While they were certainly serious about learning, they also had a lot of fun placing and removing splints and casts from each other. It was a great "wind-down" activity after a full day of presentations.

Most trade and professional associations can create "fun" activities at their educational events.

Just remember, though, that not everybody wants to have "fun." So, schedule the activity at a time when those who want to opt out can do so without interfering with the rest of the program and without calling attention to themselves.

January 10, 2014: No "rookie" tracks

Category: Learning
Posted by: David M Patt
You can call people beginners, novices, or first-timers. And you can create educational sessions that target their specific needs.

But those folks will often opt for higher level sessions, even if they lack adequate knowledge, because those sessions often sound a lot more interesting.

So, if you think it's really important for less experienced members to learn the basics before they sit in on more advanced sessions, find a way to make them think it's really important. And don't call those sessions "beginning" or "basic" or "foundations" or "boot camp."

Create titles that sound just as exciting as the more advanced sessions.

August 09, 2013: Don't call them "lurkers"

Category: Learning
Posted by: David M Patt
People who visit web sites and blogs without posting comments are not "lurking." They are not being sneaky or trying to hide anything.

They just don't want to comment - and there's nothing wrong with that.

Those folks may be just as engaged as those who post comments, opine on listservs, and speak up at meetings.

People learn in all different ways. Being quiet, reserved, shy, or just not vocal are not signs of not being engaged. They are signs of being quiet, reserved, shy, or just not vocal.

So don't let outgoing colleagues bully you into being more "engaged."

Gather information, listen to others, read blog posts without commenting, and learn in any way that makes you feel comfortable.

June 23, 2013: Online education?

Category: Learning
Posted by: David M Patt
"50 percent of students said they don't need a traditional classroom to learn, but 78 percent do think that it's easier to learn in a traditional classroom than online," says Associations Now, summarizing findings of a report by Millennial Branding and

The biggest attraction of an online course is students' assumption that it will be easy - they can merely boot up their laptops and not have to travel to campus. But it's often more involved than that.

When my son was an undergraduate, he was surprised at the demands placed upon online students. So, he dropped his online course and signed up for a traditional class, instead.

April 25, 2013: Destroy the slides

Category: Learning
Posted by: David M Patt
At a recent educational conference, one speaker dished up 61 slides for a 45 minute presentation.

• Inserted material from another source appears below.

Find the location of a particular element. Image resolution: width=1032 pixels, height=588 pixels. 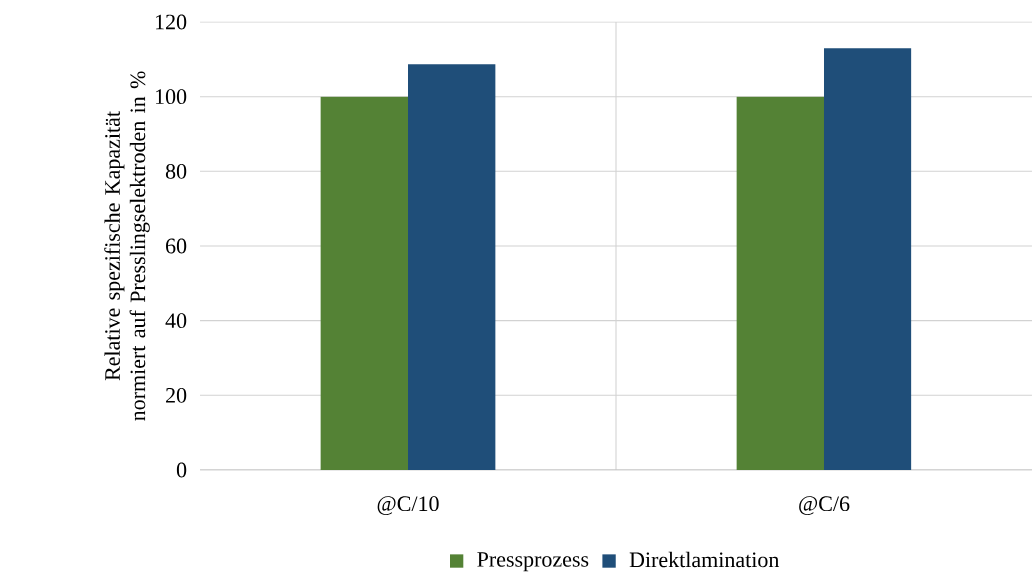

y-tick-label: 40 is located at coordinates (176, 321).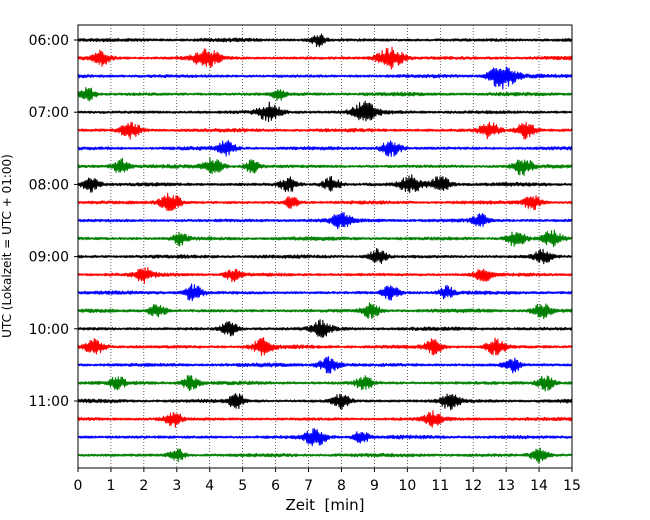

Each was crammed with details, including statistics, graphs, and charts. Some of the copy was too small to be viewed from the back of a small room. Other presentations were similar.

Attendees had less than one minute to read each detailed slide, listen to the presenter, and think about the information until the next slide appeared. That's not how people should be expected to learn.

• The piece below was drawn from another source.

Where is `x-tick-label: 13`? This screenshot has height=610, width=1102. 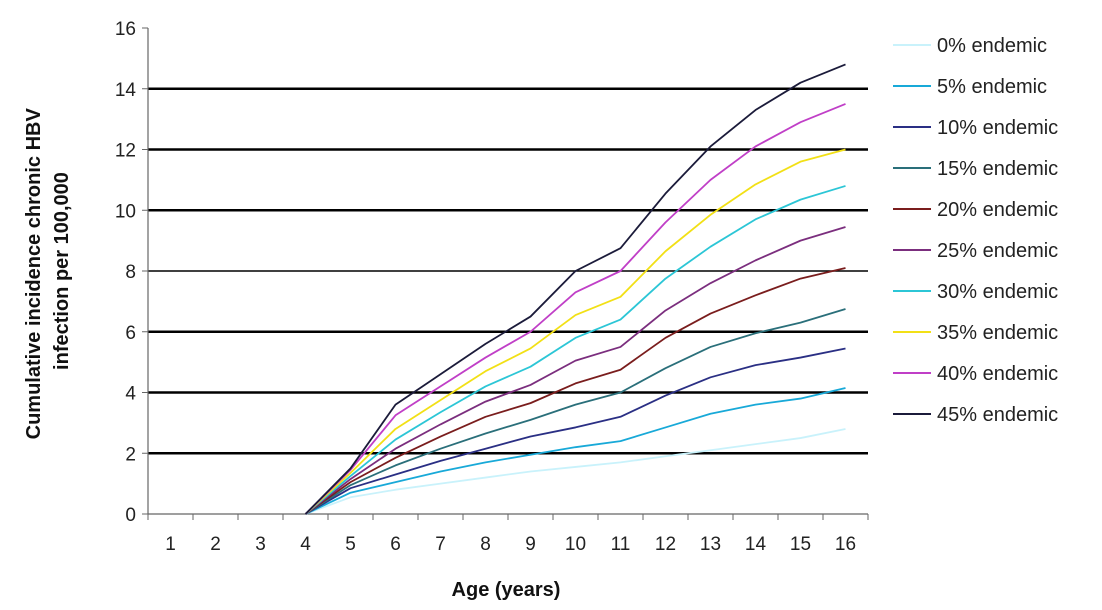
x-tick-label: 13 is located at coordinates (710, 544).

A great service would have been done if all of those slides had been placed in a pile, doused with gasoline, set aflame, and burned until nothing remained.

Slides are NOT a script. Slides are NOT a book. Slides are NOT a classroom blackboard (and even a classroom blackboard should not be cluttered with lots and lots of copy).

Slides are visuals that enhance the oral presentation, help attendees understand the information, and keep them engaged. The job of the speaker is to present or facilitate, not to narrate slides.

Even when a speaker is presenting lecture-style, slides should be sparse and should contain lots of images, not lots of copy.

Details can be contained in a handout that attendees can view later and refer to in the future.

If all the details were contained in the slides, there would be no need for speakers or meetings. Associations could simply send slides to everybody and spare the time and expense of a big conference.

So, if you use slides when you present (and you don't have to), be brief. Save the details for the handout.